For the second time in three months, California prisoners are using their lives as bargaining chips. This July, beginning with the Secure Housing Unit (SHU) at Pelican Bay State Prison in Northern California, as many as 6,600 inmates at thirteen prisons underwent a three-week hunger strike to protest the state’s use of “supermax” facilities designed for long-term solitary confinement. The strike ended on July 20 when inmates received as concessions winter beanies, wall calendars and the promise of “some educational opportunities.” But their larger, more basic demands—more humane living conditions and a feasible exit strategy from solitary besides “parole, snitch or die”—went unmet. As a result, on the morning of September 26, the hunger strike resumed at Pelican Bay. “We have been quietly held in Pelican Bay State Prison solitary confinement under some of the most horrible conditions known to man,” one SHU inmate wrote in a letter. “So we continue to struggle to be treated like decent human beings.”
It’s difficult to forecast whether the renewed strike will achieve more meaningful concessions this time around. Few details are available about the first strike, in large part because media were barred from entering California’s prisons at the time. The horrors of long-term solitary confinement have, however, been well documented. Left alone in windowless concrete cells for twenty-two and a half hours a day, prisoners become psychotic or catatonic and routinely mutilate themselves.
Prison officials make little effort to justify these conditions on a penological basis: in most cases, inmates are placed in supermax not for crimes committed on the outside but for suspected gang activity and other transgressions on the inside.

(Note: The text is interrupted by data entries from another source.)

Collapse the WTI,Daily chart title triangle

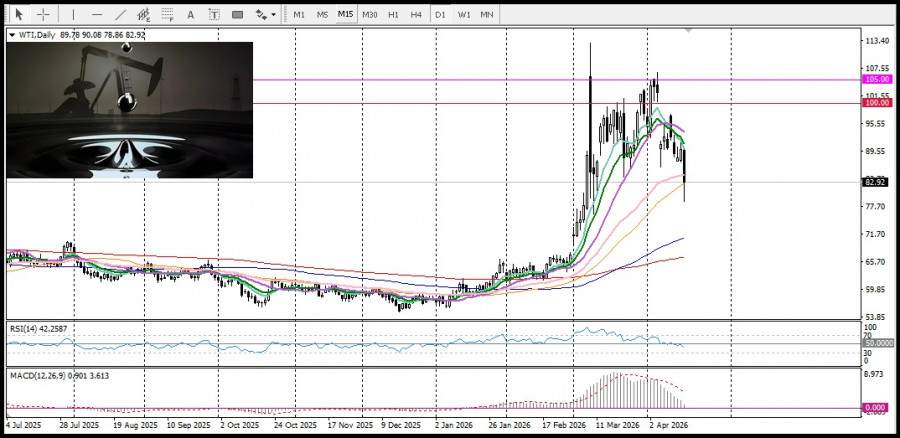11,35
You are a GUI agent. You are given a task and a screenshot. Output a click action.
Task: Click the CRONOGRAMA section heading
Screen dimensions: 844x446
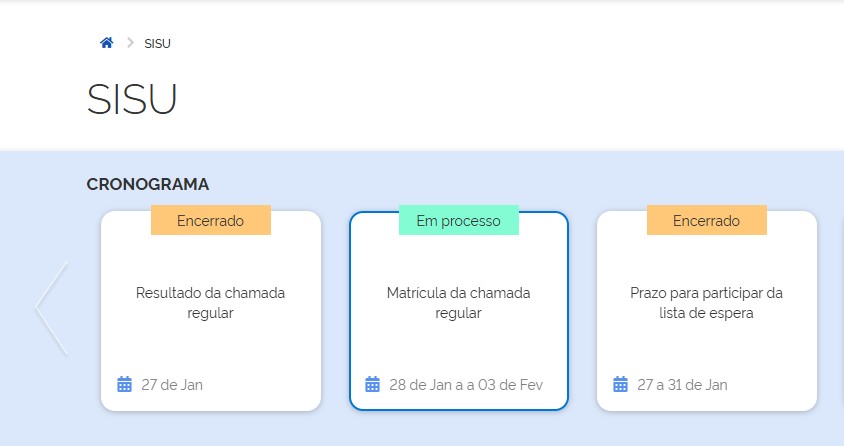tap(148, 184)
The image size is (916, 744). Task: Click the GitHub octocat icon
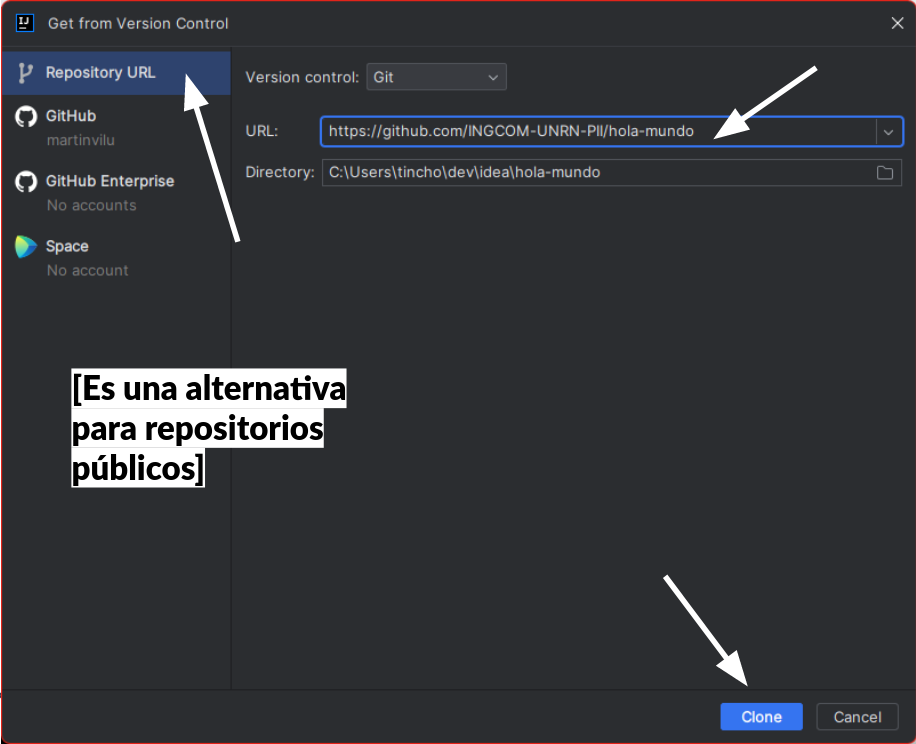pyautogui.click(x=26, y=117)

As arbitrary as placement in supermax can be, prisoners have even less say when it comes to getting out. In Pelican Bay’s SHU, they must either prove they’ve maintained no contact with gangs for six years, “debrief” guards on gang activity in the facility—a risky proposition for any prisoner—or make parole, which could take years. Indeed, because of the difficulty of cutting all gang ties and the risk of “snitching,” most prisoners in SHU just wait to be paroled: of the 1,111 prisoners currently in SHU, 513 have lived there a decade or more.

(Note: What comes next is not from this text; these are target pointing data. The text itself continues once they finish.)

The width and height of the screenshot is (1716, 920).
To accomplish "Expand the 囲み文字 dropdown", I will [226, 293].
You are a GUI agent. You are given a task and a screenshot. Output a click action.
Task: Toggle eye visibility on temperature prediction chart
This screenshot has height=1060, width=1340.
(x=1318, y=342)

An influential 2009 report by Atul Gawande in The New Yorker subtitled “Is Long-Term Solitary Confinement Torture?” strongly suggested it is, posing the additional question: “If prolonged isolation is…so objectively horrifying, so intrinsically cruel, how did we end up with a prison system that may subject more of our own citizens to it than any other country in history has?” Unfortunately for the 3,000 Californians and 25,000 others held in supermax facilities in the United States (as of 2006), the answer lies largely in the US Supreme Court’s narrow interpretation of the Constitution’s Eighth Amendment, which prohibits “cruel and unusual” punishment. If the largely invisible actions of California’s prisoners are to have any effect, they must be accompanied by a viable legal strategy to ban supermax conditions once and for all.
One approach would be to bring a lawsuit challenging the conditions of solitary confinement on Eighth Amendment grounds. But the Supreme Court has for the past two decades ruled that “cruel and unusual punishment” means wanton physical abuse—a definition that no court has yet to apply to solitary confinement. The Supreme Court isn’t likely to label prison conditions cruel and unusual unless it can be proved that prison officials showed reckless indifference to specific medical needs of inmates.

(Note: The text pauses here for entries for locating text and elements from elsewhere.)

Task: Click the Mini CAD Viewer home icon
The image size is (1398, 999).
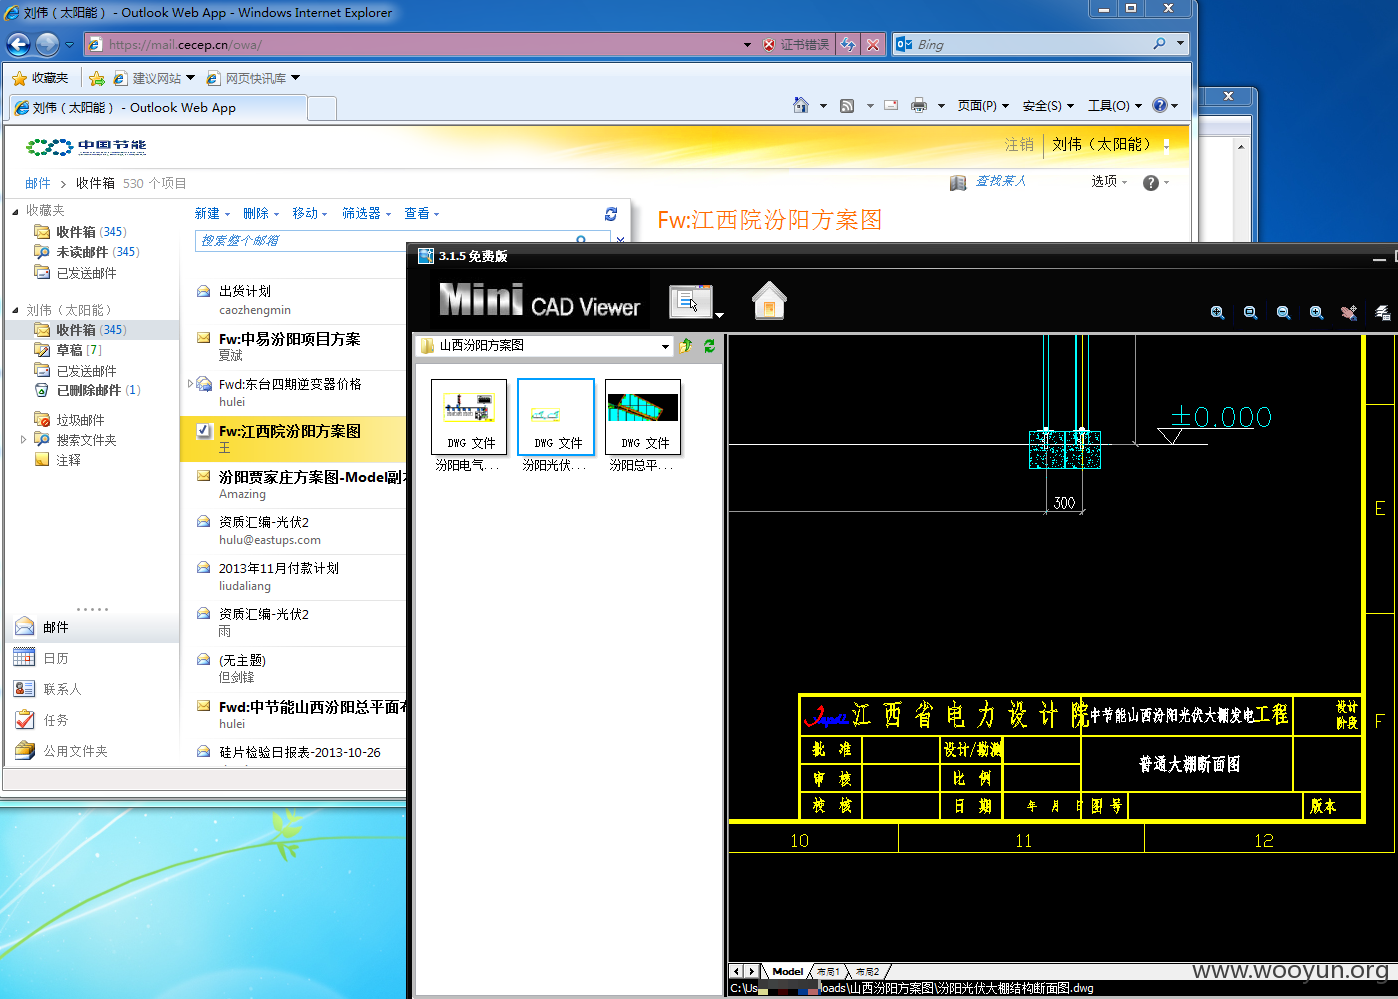Action: click(769, 300)
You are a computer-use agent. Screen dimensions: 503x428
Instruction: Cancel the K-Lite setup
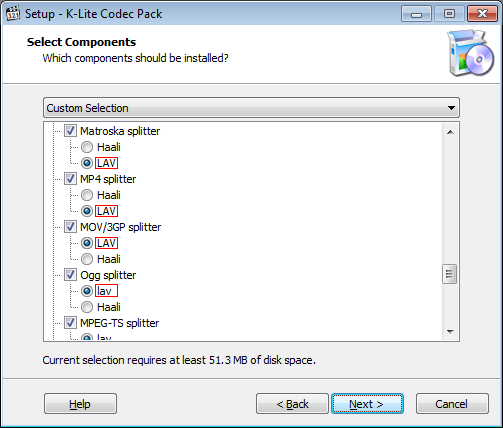coord(452,404)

In the 1991 Supreme Court case Wilson v. Seiter, which dealt with prison conditions and overcrowding, Justice Antonin Scalia reversed a ten-year precedent with his majority opinion that a prison’s overall conditions, however bad, did not qualify as cruel and unusual if they were not explicitly designed to cause bodily harm. “Nothing so amorphous as ‘overall conditions,’ ” Scalia wrote in his opinion, “can rise to the level of cruel and unusual punishment when no specific deprivation of a single human need exists.” As Vanderbilt professor of English and prison expert Colin Dayan notes in her short book, The Story of Cruel and Unusual, Scalia’s opinion “led to the reproduction of conditions that disfigure personhood and incapacitate prisoners—those amorphous abuses that have nothing to do with lighting, food, clothing, shelter, or medical care.” It also reassured states that they ran little risk of facing a successful legal challenge to the supermaxes they were feverishly building in that era.